◆ **TASK ITEM**: Search the records below for the string "icon", and report each line that contains it.

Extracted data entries
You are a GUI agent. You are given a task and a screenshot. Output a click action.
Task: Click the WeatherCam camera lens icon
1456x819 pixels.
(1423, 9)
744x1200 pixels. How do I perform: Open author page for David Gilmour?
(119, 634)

---

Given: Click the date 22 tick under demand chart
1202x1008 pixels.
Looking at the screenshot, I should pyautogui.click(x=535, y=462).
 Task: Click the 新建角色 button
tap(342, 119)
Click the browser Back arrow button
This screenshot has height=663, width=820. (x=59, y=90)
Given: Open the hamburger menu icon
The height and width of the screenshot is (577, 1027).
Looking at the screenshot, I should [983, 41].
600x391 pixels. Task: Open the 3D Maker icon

◆ **TASK RESPONSE**:
Task: Click the WeatherCam camera lens icon
Given: Open the hamburger menu icon
600x391 pixels. Task: Open the 3D Maker icon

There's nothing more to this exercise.